Here are some ideas on how to encourage the participation of people from outside your classroom:
How to Publicize Your Project
Here are some tips to get you started.
- Write a Media Release: Write a one-page, double-spaced media release stating the name of your school, the grade level of your students, and the number of people involved in your project. Include a brief explanation of the project. Put the most important information in the first paragraph. Add a quote from the group supervisor. At the bottom of the page, provide a contact name and phone number. Next, deliver the release to the editor of the newspaper and the program directors at the radio and TV stations. Follow up by calling the media a week later.
- Organize a Publicity Event: Another way to publicize your project is to hold a kickoff celebration. Invite the media and other members of your community and ask a local celebrity — such as the mayor — to plant a tree for wildlife on your school grounds as part of the festivities.

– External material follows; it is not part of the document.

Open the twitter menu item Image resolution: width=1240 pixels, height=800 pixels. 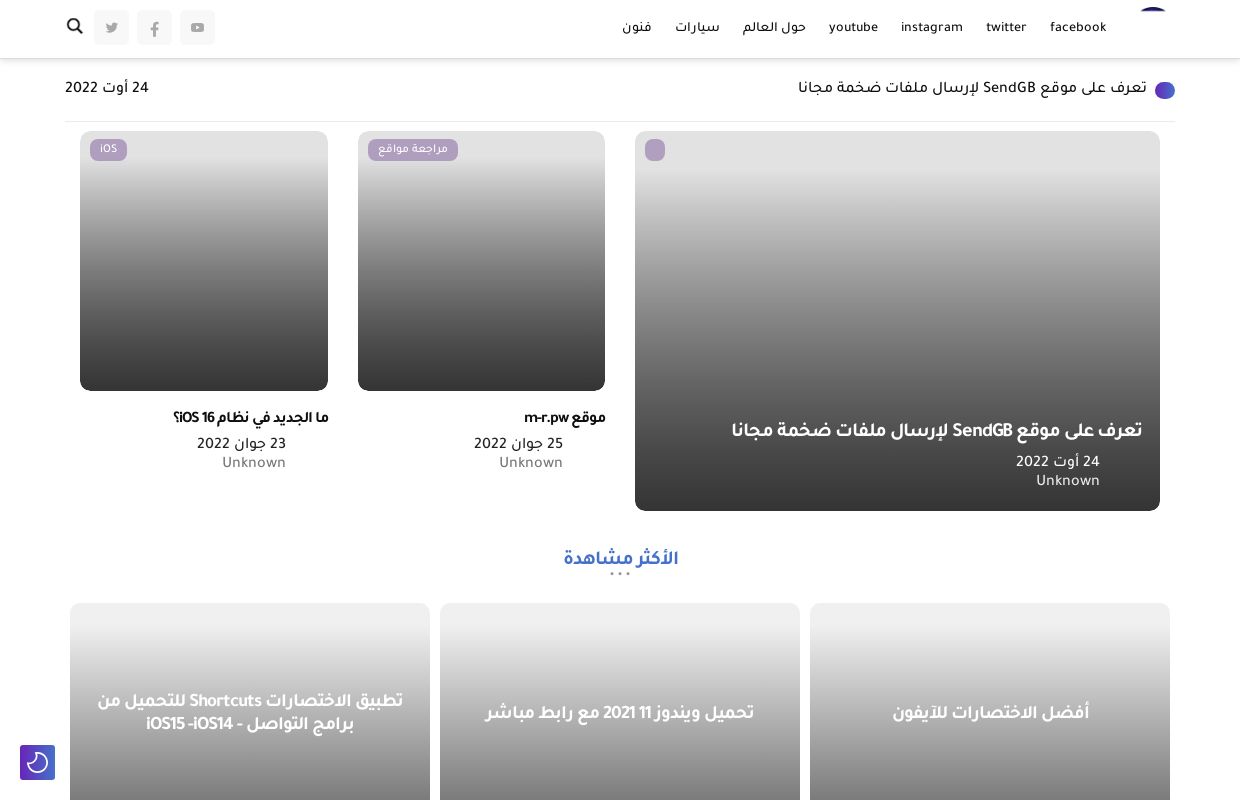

- Issue a Public Service Announcement (PSA): If you are planning festivities to publicize your project, prepare a PSA to inform the media and the general public. Type it on a regular sheet of typing paper. In the top left corner, include a contact name and phone number. In the top right corner, write the date when you'd like the media to make the announcement. If you want them to run it for a few days, specify how long — for example, "Run: April 5-11, 2020." Your PSA, which should take 15 or 30 seconds to read aloud, should include the date, time, location, and a brief description of your event. Send it to the editor of the newspaper and the PSA directors at the radio and TV stations about two weeks ahead of time.

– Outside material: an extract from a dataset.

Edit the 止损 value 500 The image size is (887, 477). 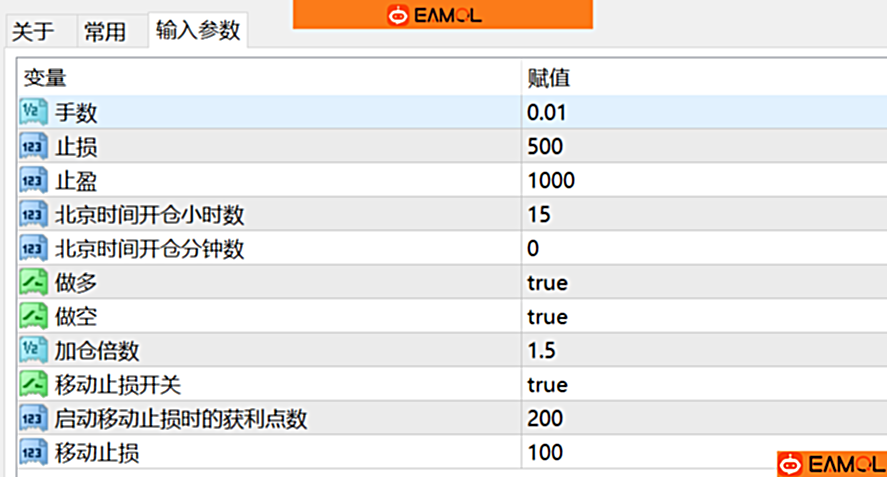pos(545,147)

- Write Your Own Story: Provided that you've alerted the media well in advance and that a big news story doesn't happen at the same time as your event, some reporters will probably attend. But just in case they can't, take photos of your event with black and white slide film. This way, you can submit a photo and story to the newspaper afterwards. For more information on how to get publicity for your project, see "Make Your Project a Media Event" in the enclosed Habitat 2000 Update.
Join the Club
Why not start your own Keep Canada Ever Green for Wildlife club? At each meeting you could learn about different types of trees, shrubs, legumes, grasses, and flowers and how each one benefits wildlife. Maybe there's a local expert who could give your club a lecture. The possibilities are endless!
Save Urban Forests
Knowledge is power. The more that people are aware of problems facing our wildlife, the more likely that they'll take action. Why not encourage your community to develop an urban forest policy? Some cities have already implemented such policies because of concerns raised by the public.
Draw up a proposed policy for your community and get permission to present it to city council. The following are some suggestions that you might want to include:
- The establishment and maintenance of a master plant list of hardy urban species suited to your climatic zone.

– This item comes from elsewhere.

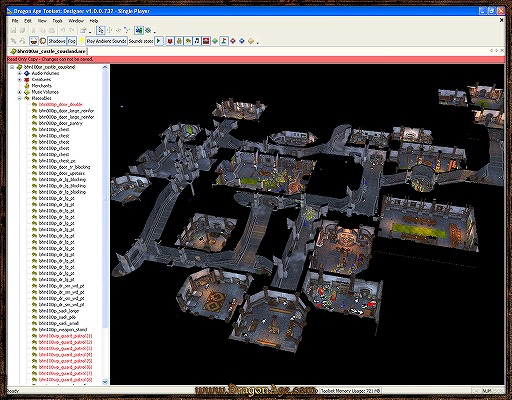The image size is (512, 400).
Task: Click the flag waypoint toolbar icon
Action: (224, 41)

- The creation of a computerized tree inventory for your area.
- The development of a mechanism for public input into discussions about urban forest concerns.
- The establishment of policy aimed at replacing every tree that is removed.
- The creation of a public relations strategy to educate people about the value of urban forests.
Use a Tree, Plant a Tree
Did you know that it takes an average of 17 trees to make a tonne of newsprint? It sounds like a lot, but it's only a tiny portion of the paper that Canadians use each day! Determine how much paper your school consumes and then suggest that a tree be planted to replace each one your school uses in the form of paper. Consider involving the entire school board in your replanting plan.
Leave a Trail of Green
Contact your local planning department to see if it has rules prohibiting developers from levelling forests, woodlands, and fields. During construction, existing vegetation is usually removed. But with a bit of care, trees near construction sites could be saved — or replanted — for the benefit of wildlife and people. If your community doesn't have rules to protect existing vegetation, develop some of your own and present them at the next city council meeting.
If a new development has been approved, you might even want to contact the developer yourself and ask what kind of landscaping is planned. Ask the developer the following:
- Is wildlife being taken into consideration?
- Are patches of vegetation for wildlife being left, or are more being planted? If not, why not?
- Is there something you could do to help?
Throw a Tree-Planting Party
Celebrations bring people together. Is there one — such as a town or company anniversary — coming up in your community? If so, suggest planting arrangements of trees for wildlife as part of the festivities. Make factsheets on trees and wildlife and circulate them at the celebration. It's an ideal way to show the public how important our trees are to wildlife — and to us!
On Your Mark, Get Set, Plant!
Find out if there are other planting projects in your area that you could join. If not, start one! Ask your municipal government and local forestry officials if there are any parks or other areas where plantings are planned. Can they suggest how you could help out? Think about how you could get the community involved. Look in the phone book for service organizations, such as the chamber of commerce or wildlife, nature, or environmental clubs. Don't forget senior citizens' groups. Seniors often have spare time for activities, and you might be able to recruit them for your planting project.